Il y a des chants lyriques qui ne le sont pas, là est tout l’art de Sarah Murcia. On se perd, sans oublier la direction de notre écoute, mais où est Franck Vaillant ? Son absence nous propulse ailleurs, le pianiste Benoît Delbecq marque le rythme sur sa machine ou son clavier. La voix est crue. Mais que se passe-t-il ? Eyeballing. [6]
« On a un confort d’écoute (la transe) et en même temps on est gêné, c’est joli mais insidieusement il y a un truc qui gratte tout le temps. Au fond, je vais chercher une instabilité, une intranquillité : tu sais, tu ne sais pas, tu connais, tu ne connais pas.
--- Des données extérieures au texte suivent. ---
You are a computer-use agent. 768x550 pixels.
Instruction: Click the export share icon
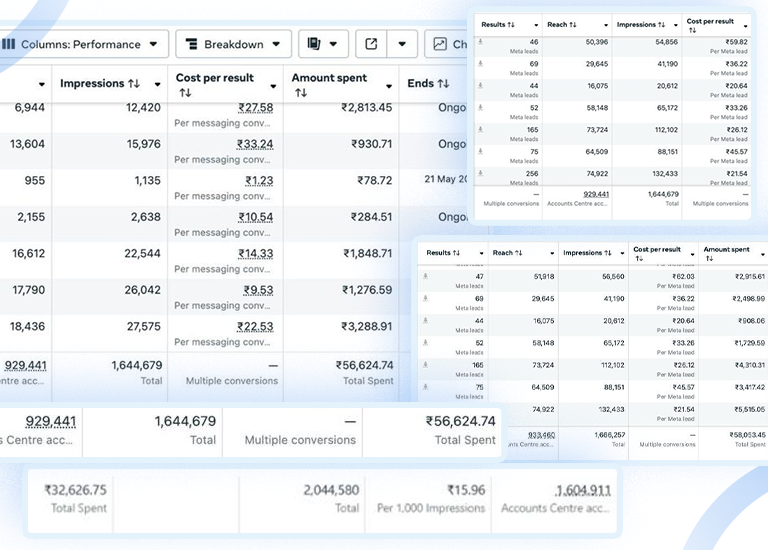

Je voulais un son très raide, austère avec la batterie électronique et une générosité des cuivres. »

Dans l’interstice entre les musiciens, plutôt que dans l’art de chacun joue la servitude volontaire : entre Eyeballing et Caroline [7], « l’entre-connaissance » regorge de liens sensitifs et amicaux.

Des sons montent, par-delà le mouvement les notes sont précises - Gilles Coronado est à la guitare - le rythme s’évanouit - notes - contrebasse -
Miroitement où se dessine chacun, le saxophoniste porte les sons qu’il souffle, la guitare trace des sillons, le batteur fait refuge à notre écoute, l’archet porte la sensualité de la contrebasse.
« Improviser sur des choses mouvantes, c’est un casse-tête à résoudre tous les soirs ! » [8]

par Valérie Lagarde // Publié le 26 avril 2020

[1Depuis trois ans, un groupe de personnes représentant la SMAC 26, SMAC 07, Jazz Action Valence et le Théâtre de la Ville de Valence permet aux Drômois et aux Ardéchois d’entendre différents concerts d’un seul et même musicien (David Linx et Thomas de Pourquery furent les deux premiers).

[2Caroline Decamps (chant), Nathen Buzare (basse), Tristan Plantevin (guitare), Anthoine Flamant (trompette).

[3My Mother is a Fish : Sarah Murcia (chant, contrebasse, basse), Mark Tompkins (chant, danse), Benoît Delbecq (piano et électronique), Olivier Py (saxophone), Gilles Coronado (guitare), Franck Vaillant (batterie).

[4Never Mind the Future : Sarah Murcia (chant, contrebasse), Mark Tompkins (chant, danse), Benoît Delbecq (piano), Olivier Py (saxophone), Gilles Coronado (guitare), Franck Vaillant (batterie).

[5L’Hôpital Éphémère était une ruche créative gérée par l’association Usine Éphémère dans les locaux de l’ancien hôpital Bretonneau à Paris de 1990-1995.

[6Eyeballing : Sarah Murcia (chant, contrebasse, clavier), Benoît Delbecq (piano, claviers et électronique), Olivier Py (saxophone), François Thuillier (tuba).

[7Caroline : Sarah Murcia (chant, contrebasse), Olivier Py (saxophone), Gilles Coronado (guitare), Franck Vaillant (batterie).

[8Sauf indication les propos entre guillemets sont de Sarah Murcia.